Celgene Prices $1.5 Billion Of Senior Unsecured Notes

Celgene Corporation (NASDAQ: CELG) today announced the successful pricing of three series of senior unsecured notes for an aggregate principal amount of $1,500 million. Of these notes, $400 million will mature in 2018 and will bear interest at an annual rate of 2.300%; $700 million will mature in 2023 and will bear interest at an annual rate of 4.000% and $400 million will mature in 2043 and will bear interest at an annual rate of 5.250%. The 2.300% notes due 2018, the 4.000% notes due 2023 and the 5.250% notes due in 2043 were priced to yield 2.344%, 4.067% and 5.307%, respectively.

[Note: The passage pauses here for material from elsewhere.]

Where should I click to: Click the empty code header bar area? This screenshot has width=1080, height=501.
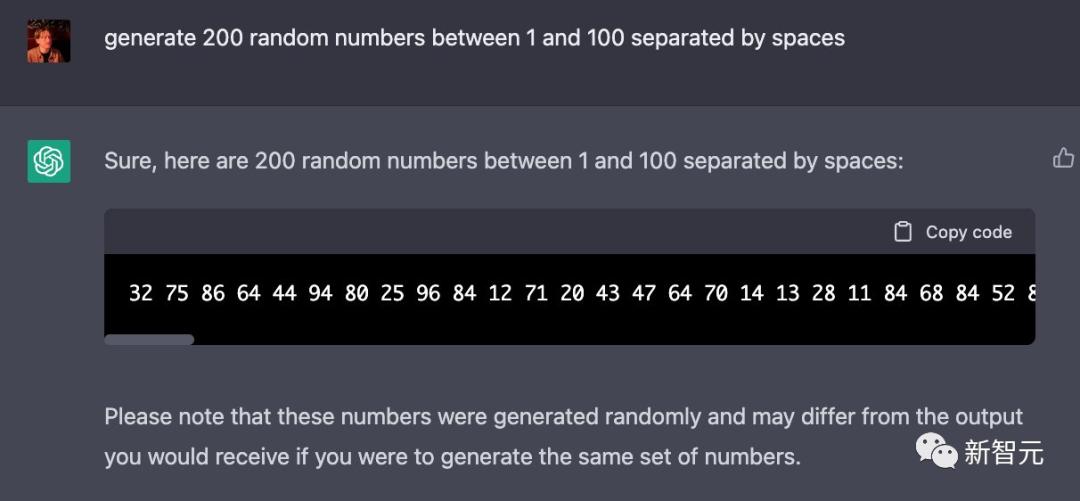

Celgene expects to use the net proceeds from the offering for general corporate purposes, which may include, without limitation, further development of Celgene’s clinical and pre-clinical programs, capital expenditures, general corporate development activities, meeting working capital needs, share repurchases of Celgene’s common stock and repayment of some or all of Celgene’s outstanding commercial paper. The offering is expected to close on August 6, 2013.

Barclays, Citigroup, Deutsche Bank Securities and J.P. Morgan are acting as joint book-running managers, and HSBC Securities is acting as a co-manager. A copy of the prospectus supplement and the accompanying base prospectus, which is filed as part of Celgene’s effective shelf registration statement on Form S-3 (File No. 333-169731), may be obtained from any of the joint book-running managers by calling Barclays at 1-888-603-5847, Citigroup at 1-800-831-9146, Deutsche Bank Securities at 1-800-503-4611 and J.P. Morgan collect at 1-212-834-4533, or from the co-manager by calling HSBC Securities at 1-866-811-8049.

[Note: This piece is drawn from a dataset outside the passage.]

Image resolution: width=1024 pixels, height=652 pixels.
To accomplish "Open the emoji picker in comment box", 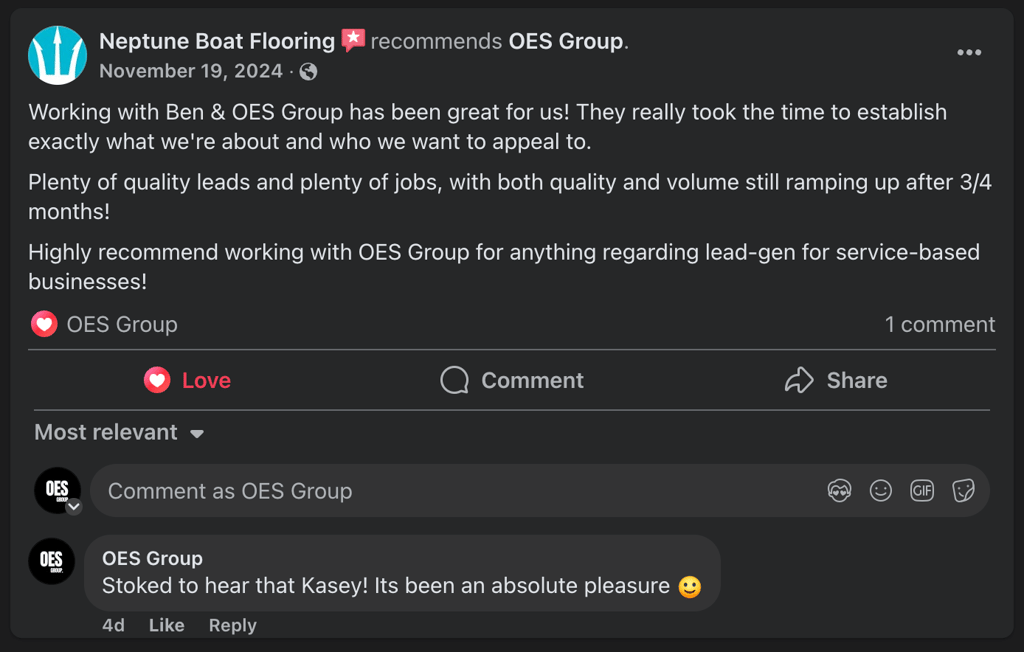I will tap(880, 491).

An electronic copy of the prospectus supplement and the accompanying base prospectus may also be obtained at no charge at the Securities and Exchange Commission’s website at www.sec.gov.

The notes are being offered pursuant to an effective registration statement on Form S-3 (File No. 333-169731) that Celgene previously filed with the Securities and Exchange Commission. This press release does not constitute an offer to sell or a solicitation of an offer to buy the notes described herein, nor shall there be any sale of these notes in any state or jurisdiction in which such offer, solicitation or sale would be unlawful prior to registration or qualification under the laws of such jurisdiction. The offering of the notes will be made only by means of a prospectus supplement and the accompanying base prospectus.